Manuel des bonnes pratiques :
La goulotte intervient dans le processus d’archivage des carottes de type CASQ (carottage par gravité). Ce type de prélèvement fait habituellement une dizaine de mètres et l’on peut y prélever jusqu’à 7 séries de sédiments identiques. Une goulotte standard faisant 1.50m de long, chaque nouvelle carotte CASQ nécessite l’utilisation d’environ 40 goulottes.
A la demande des équipes scientifiques, les goulottes sont découpées dans l’atelier en tronçons de 1.50m par le goulotant et acheminées sur le pont arrière du bateau. Elles sont alors nettoyées à la goulotterie par la.le goulottière.er. C’est : le goulottage. Une fois propre, les goulottes sont stockées dans la goulothèque. Une observation rapide du sédiment prélevé sur le fond marin permet de savoir si celui-ci est goulottable. En effet, la présence d’eau dans la partie supérieure rend parfois compliqué le dégoulottement. Une fois l’analyse effectuée, le sédiment est dégoulotté grâce à la goulotte. Celle-ci est alors engoulottée pour que le sédiment soit bien préservé par la suite.
Préventions :
La manipulation des goulottes peut entrainer des blessures bénignes telles que des goulotures. Cependant si la blessure n’est pas soignée à temps, des complications peuvent survenir comme des goulotoses.
Une exposition prolongée aux goulottes peut également impacter l’équilibre mental. Des cas de goulotisme sont observés de plus en plus fréquemment à bord et quelques scientifiques ont fait part de leur état de goulostalgie en redescendant à terre.
L’utilisation grandissante de la goulotte a mené à l’établissement progressif d’un softpower. En effet la goulosphère s’est fait connaitre notamment grâce à l’organisation de goulottings rassemblants un grand nombre de goulophiles. Par ailleurs le mot « goulâtre », ancien néologisme, vient récemment d’être accepté par l’Académie française.
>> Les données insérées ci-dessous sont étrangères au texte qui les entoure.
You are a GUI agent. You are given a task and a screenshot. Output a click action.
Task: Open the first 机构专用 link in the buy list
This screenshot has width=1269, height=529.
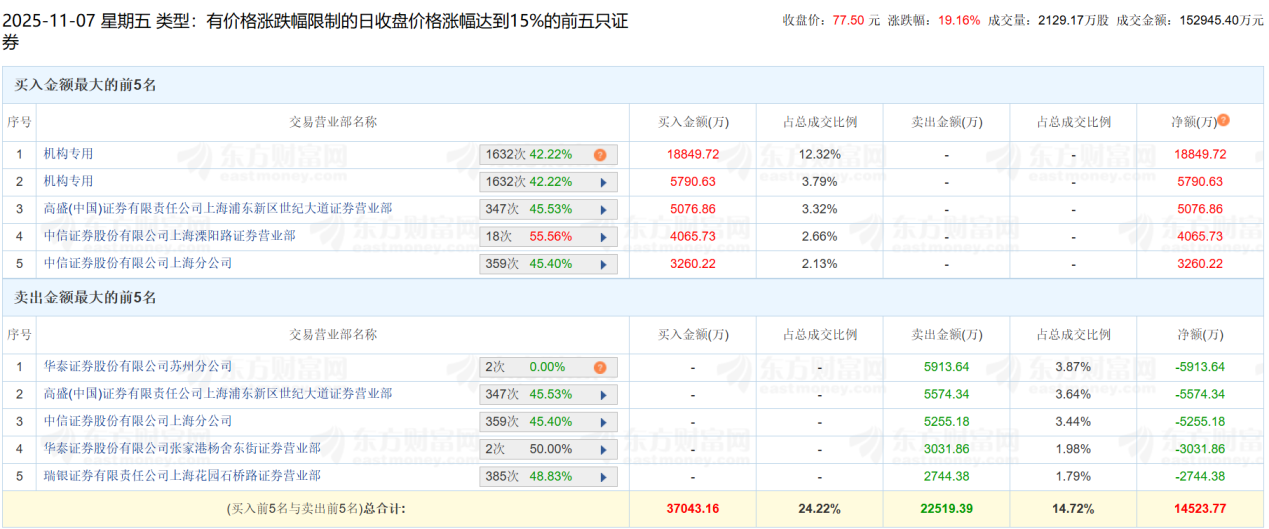point(68,154)
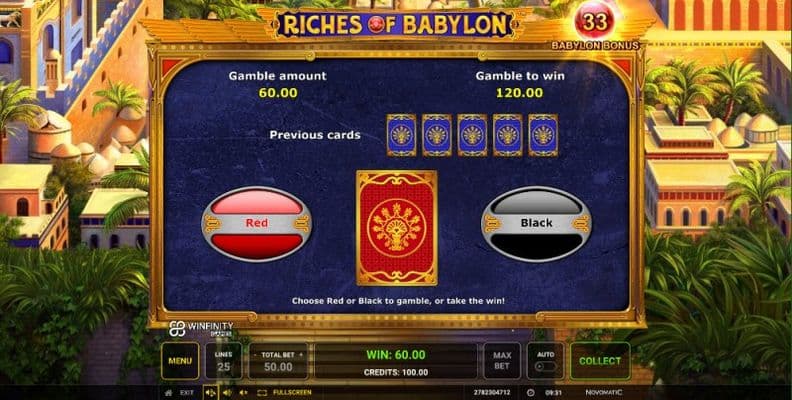The height and width of the screenshot is (400, 792).
Task: Choose Black to gamble
Action: click(536, 223)
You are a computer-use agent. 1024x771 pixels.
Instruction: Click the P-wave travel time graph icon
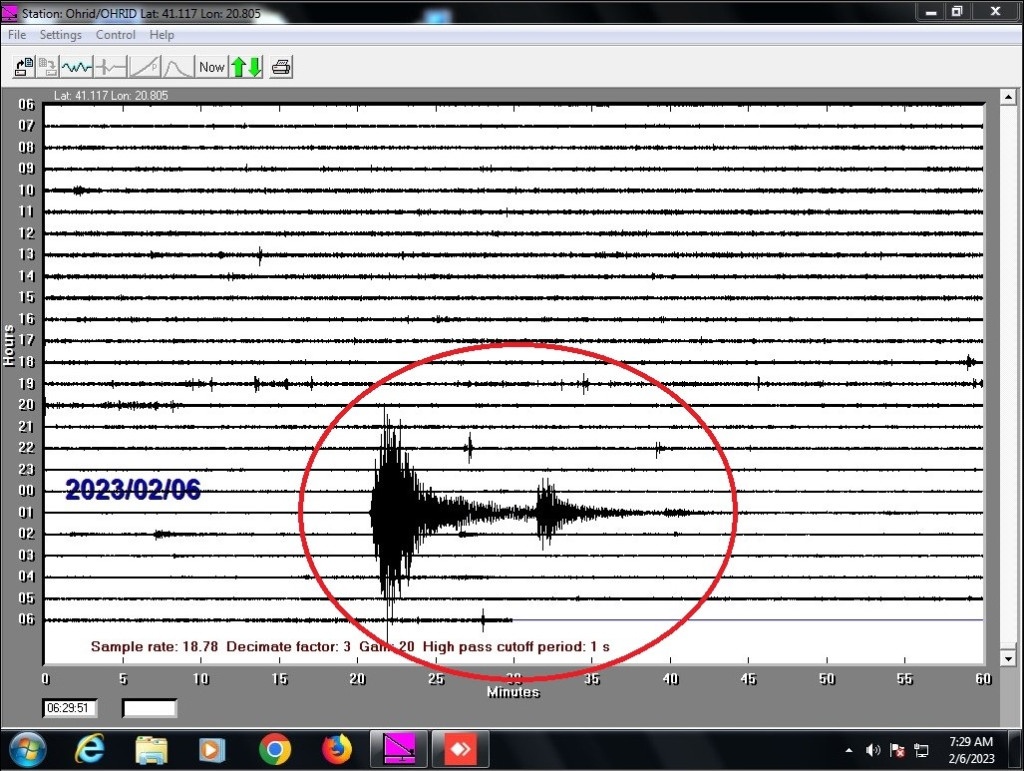pos(145,67)
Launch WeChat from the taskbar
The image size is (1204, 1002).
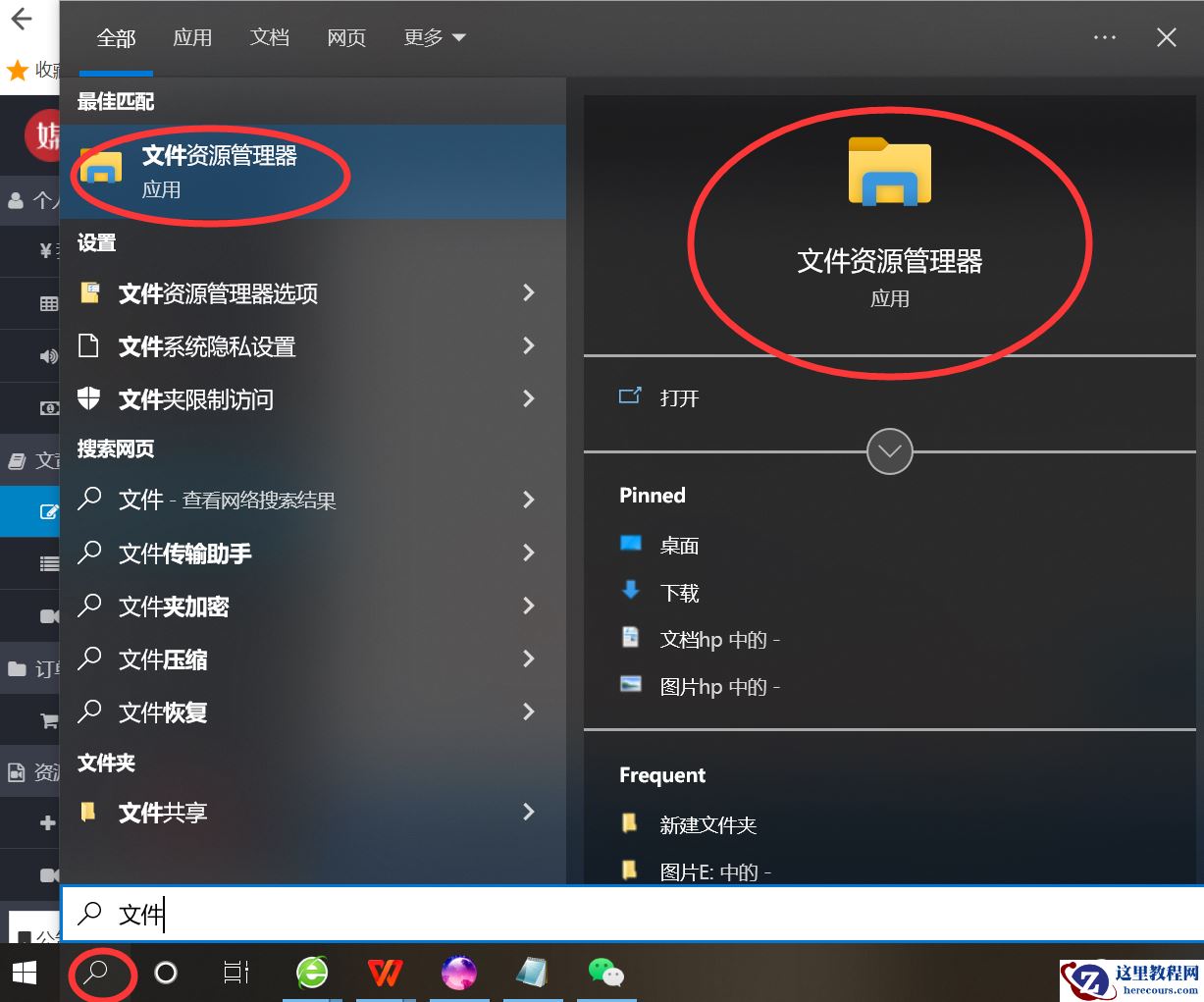(x=606, y=973)
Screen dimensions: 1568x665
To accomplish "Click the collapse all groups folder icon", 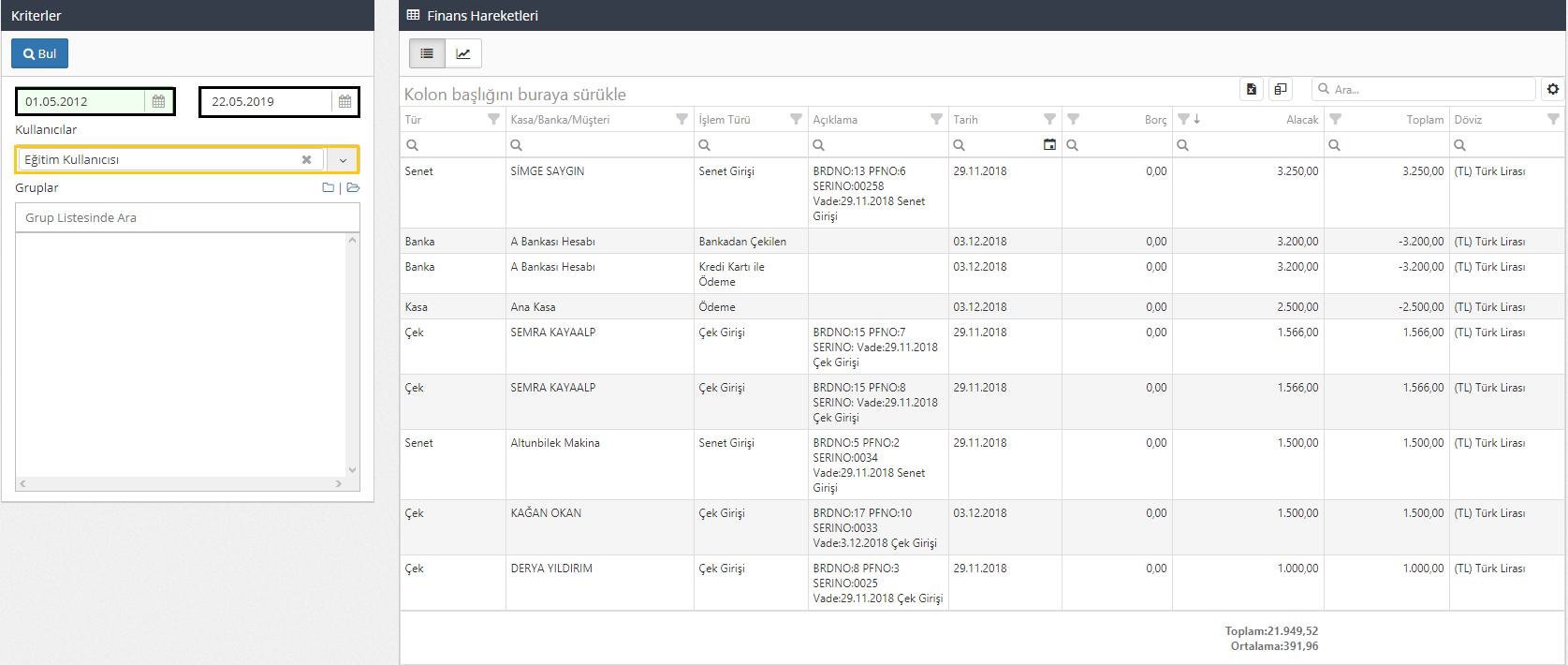I will 328,188.
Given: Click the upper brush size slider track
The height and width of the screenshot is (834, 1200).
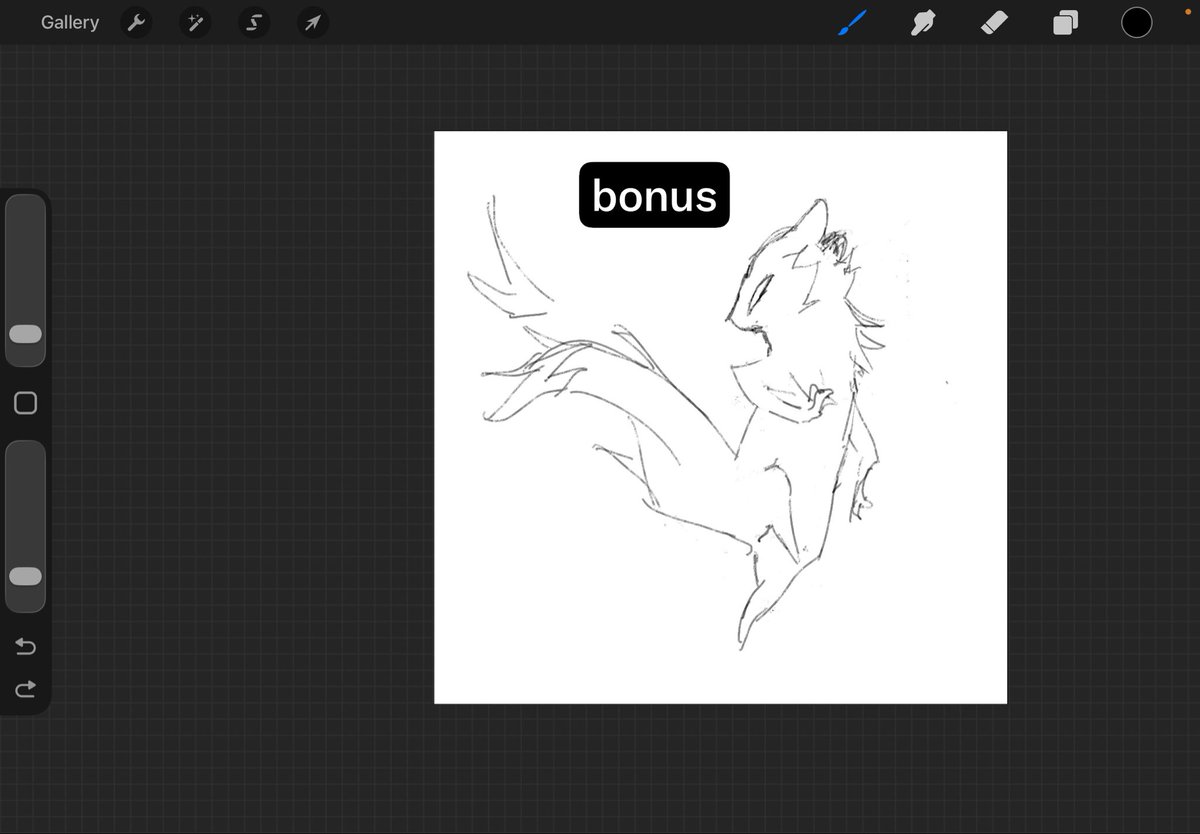Looking at the screenshot, I should click(25, 258).
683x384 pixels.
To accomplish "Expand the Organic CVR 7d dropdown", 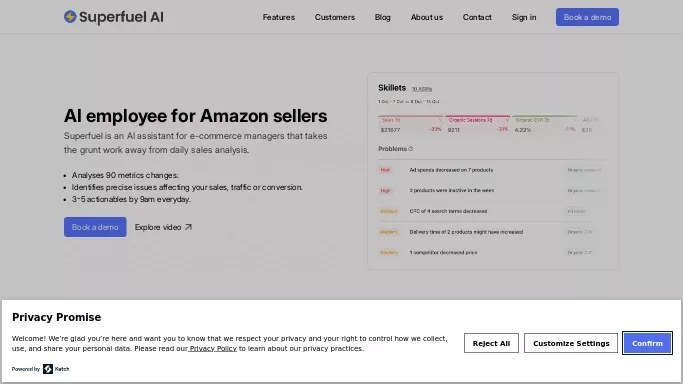I will 574,120.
Cet adjectif définissant une couleur.
Le saviez-vous ?
En dépit de sa notoriété, le mot goulotte vaut seulement 9 points au Scrabble.
Références :
[1] Cnrtl.fr
[2] https://www.dicolatin.com/Latin/Lemme/0/GULA/index.html
[3] https://fr.wikipedia.org/wiki/Goulotte
[4] https://www.larousse.fr/dictionnaires/francais/goulotte/37626
[5] de Ligne, Charles Joseph. Coup d’oeil sur Beloeil. De l, 1781.